As recentes ondas de calor extremo no Hemisfério Norte têm exposto milhões de pessoas a temperaturas elevadas e atípicas, resultando em alta mortalidade. Há duas explicações predominantes: o fenômeno El Niño, que deve influenciar fortemente nosso clima até janeiro de 2024, e o aumento constante da temperatura global média, que já apresenta uma alta de aproximadamente 1,2º C desde o início da era industrial.


A Organização Mundial da Saúde (OMS) já vê uma alta incidência de doenças e mortalidade ligada ao drástico aumento da temperatura corporal humana. Diante deste cenário inédito na história moderna, fica mais díficil para nossos organismos enfrenta regularem suas temperaturas. O resultado é uma cascata de doenças, que vão desde cãibras e exaustão por calor até insolação e hipertermia. As temperaturas extremas também podem agravar doenças crônicas, como problemas cardiovasculares, respiratórios, cerebrovasculares e condições relacionadas ao diabetes.


Embora preocupante, a ciência médica sugere que muitos desses efeitos adversos à saúde podem, em parte, ser evitados. Já há guias para sobrevivência, focando ações preventivas que requerem políticas públicas bem definidas, estratificadas em diferentes níveis, a partir de avaliações estratégicas sobre vulnerabilidade e adaptação.


Seguindo o exemplo do tórrido verão do Hemisfério Norte, o Brasil deverá enfrentar um verão atípico entre 2023 e 2024. Nosso clima apresenta características peculiares, com temperaturas máximas mais relacionadas à secura que sucede os meses de inverno na região Centro-Oeste e picos de temperatura no verão no Sudeste, especialmente em estados como São Paulo.


O Painel Intergovernamental das Mudanças Climáticas (IPCC) destaca a secura do clima no Nordeste brasileiro, não apenas com altas temperaturas, mas também com o avanço da desertificação em diversos estados.


Fica claro, portanto, que o Brasil precisa de um plano integrado para lidar com o calor extremo. A proteção da população precisa ser planejada através de estratégias que envolvam a capacitação da sociedade, e o preparo adequado dos setores de saúde e assistência social.


Essa estratégia de combate ao calor excessivo demandará a cooperação entre diferentes esferas de governo, incluindo federal, estadual e municipal.
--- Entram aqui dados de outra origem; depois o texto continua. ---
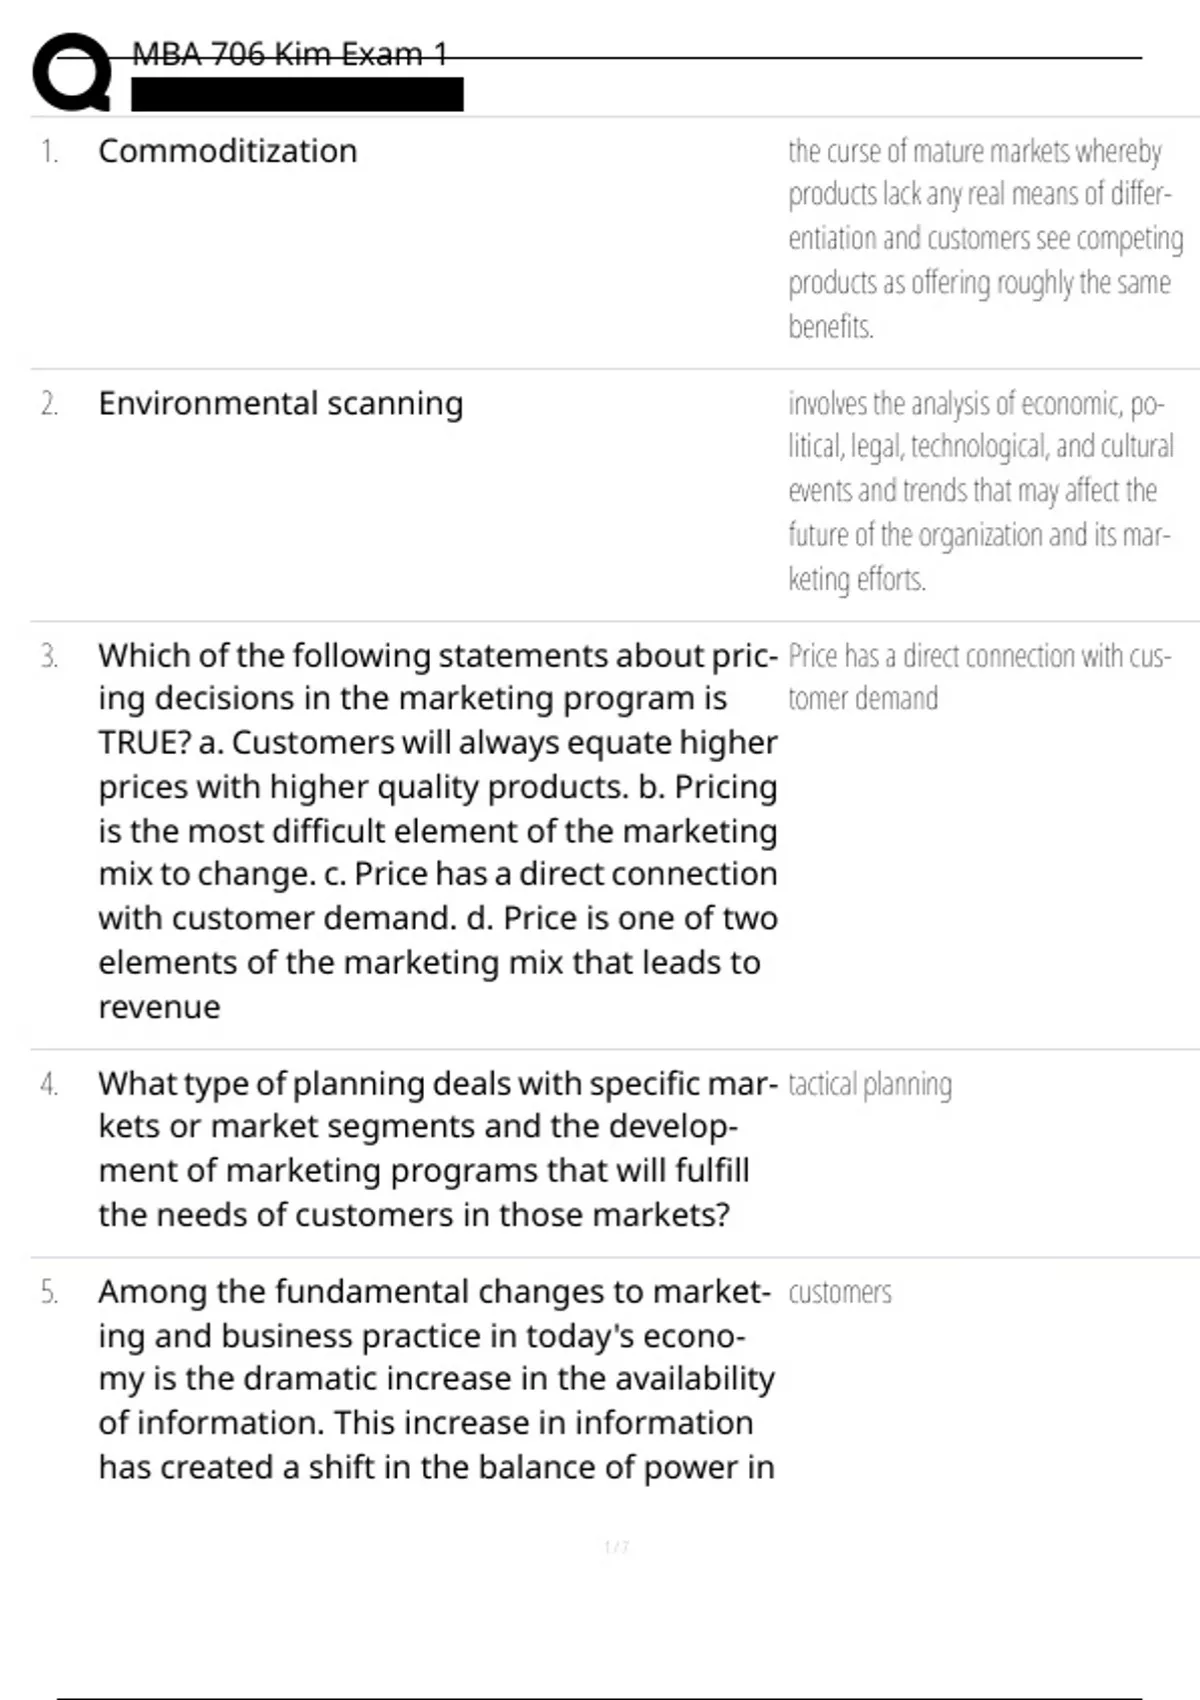Click the 1/7 page indicator
The image size is (1200, 1700).
pos(617,1547)
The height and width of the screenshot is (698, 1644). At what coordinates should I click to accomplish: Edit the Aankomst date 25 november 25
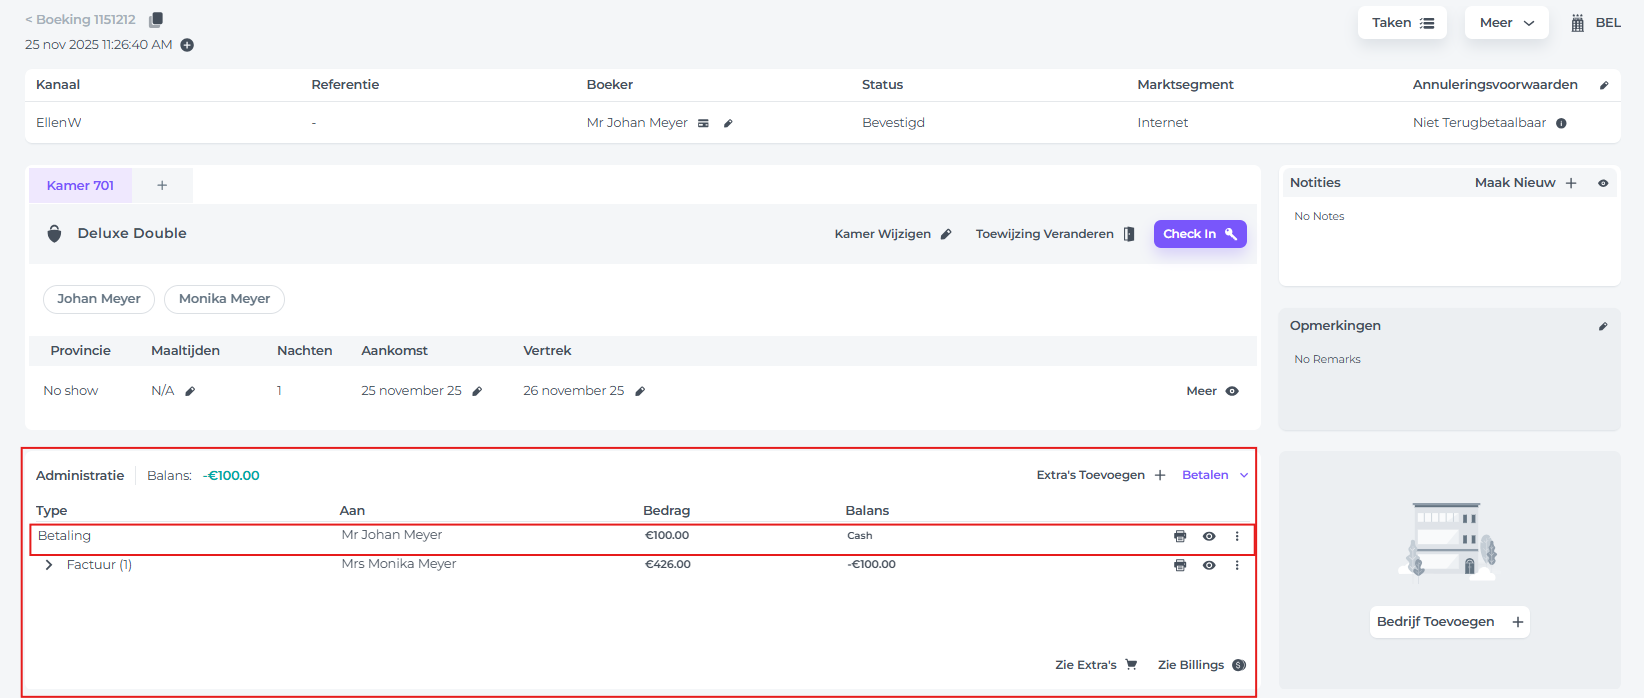(477, 391)
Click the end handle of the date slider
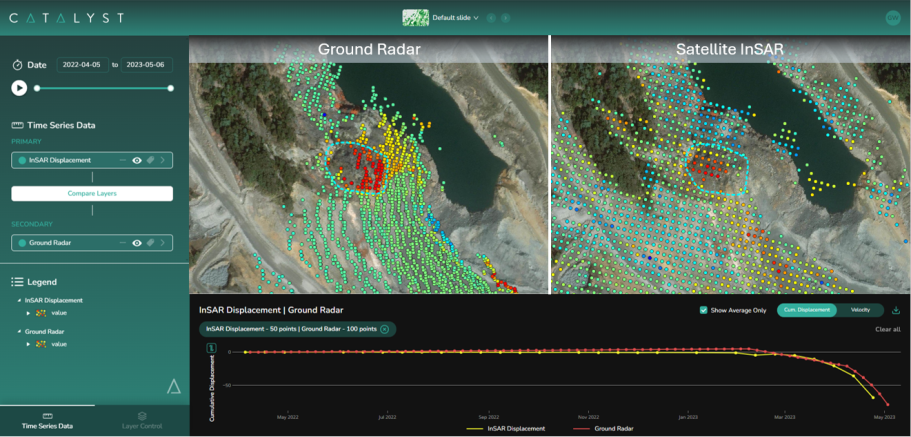 coord(171,88)
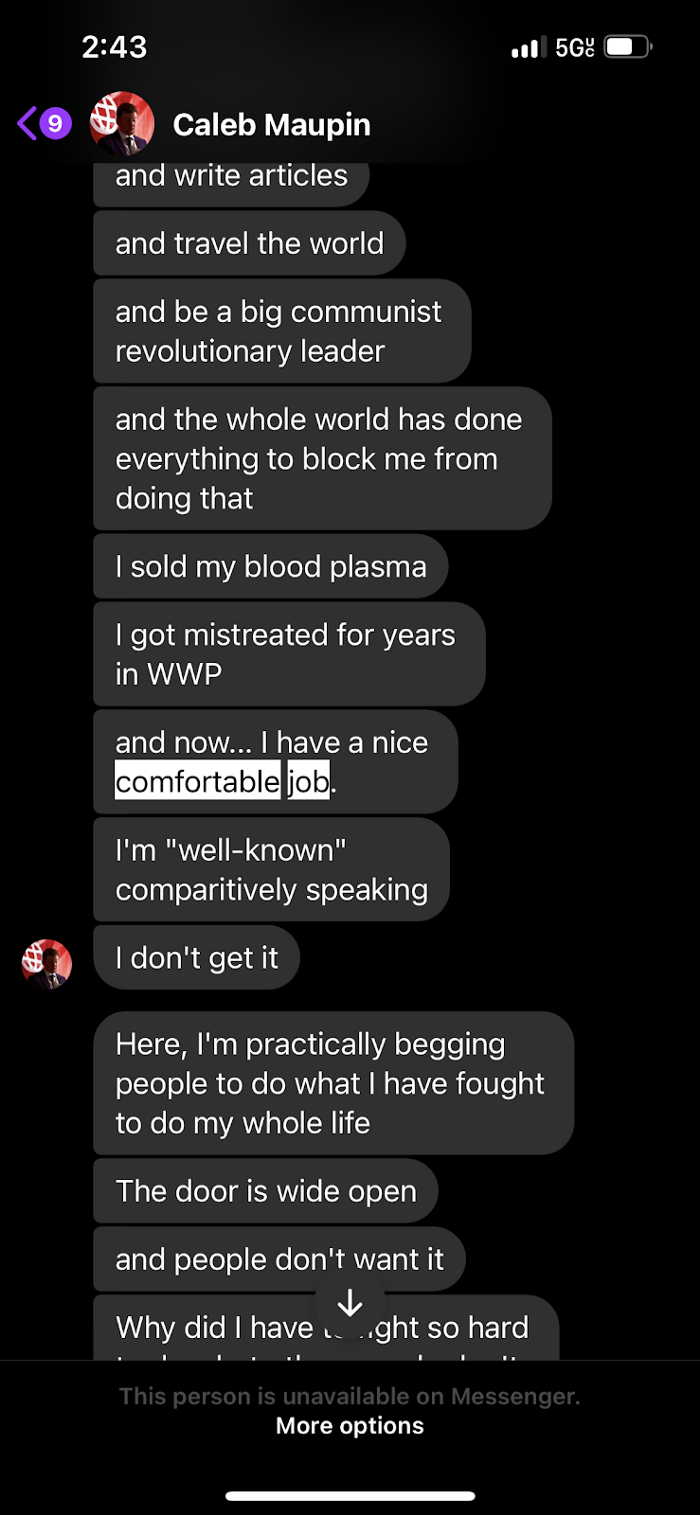The height and width of the screenshot is (1515, 700).
Task: Select the "I don't get it" message bubble
Action: [x=197, y=958]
É fundamental a capacitação e preparação dos municípios, que são responsáveis pelos serviços de saúde essenciais à população.


O Ministério da Saúde, em seu programa Vigidesastres já prevê teoricamente os riscos associados às ondas de calor. Porém, ainda é necessário aprimorar esse planejamento.


Além disso, há segmentos da sociedade que estão em maior risco, como idosos e trabalhadores de áreas abertas e ambientes de trabalho sem refrigeração adequada.


De forma estrutural, é preciso melhorar a habitabilidade de nossas cidades. É crucial que o planejamento urbano, métodos construtivos e melhorias em edificações proporcionem maneiras de amenizar os efeitos das ondas de calor extremo. As áreas urbanas intensamente pavimentadas e de cores escuras, por exemplo, absorvem calor durante o dia e o liberam à noite, exacerbando o fenômeno das ilhas de calor.


Também são fundamentais a proteção dos recursos naturais e a expansão de áreas verdes para refrigeração e sequestro de carbono. A prevenção de incêndios em campos, culturas, áreas naturais e florestais pode proteger a biodiversidade e prevenir a exposição das populações à poluição do ar.


Todas essas ações podem ser integradas em um plano de ação contra o calor extremo, com medidas escalonadas de acordo com a gravidade do risco. É crucial considerar os riscos de insegurança alimentar, especialmente em áreas onde cultivos específicos podem ser vulneráveis a altas temperaturas.


Para ilustrar a gravidade de uma onda de calor extremo, basta olhar para o que está acontecendo nos verões europeus, com as ondas de calor chamadas Cérbero e Caronte. O fato de tais ondas de calor agora receberem nomes, assim como tornados e furacões, é um testemunho da seriedade e da gravidade desses fenômenos.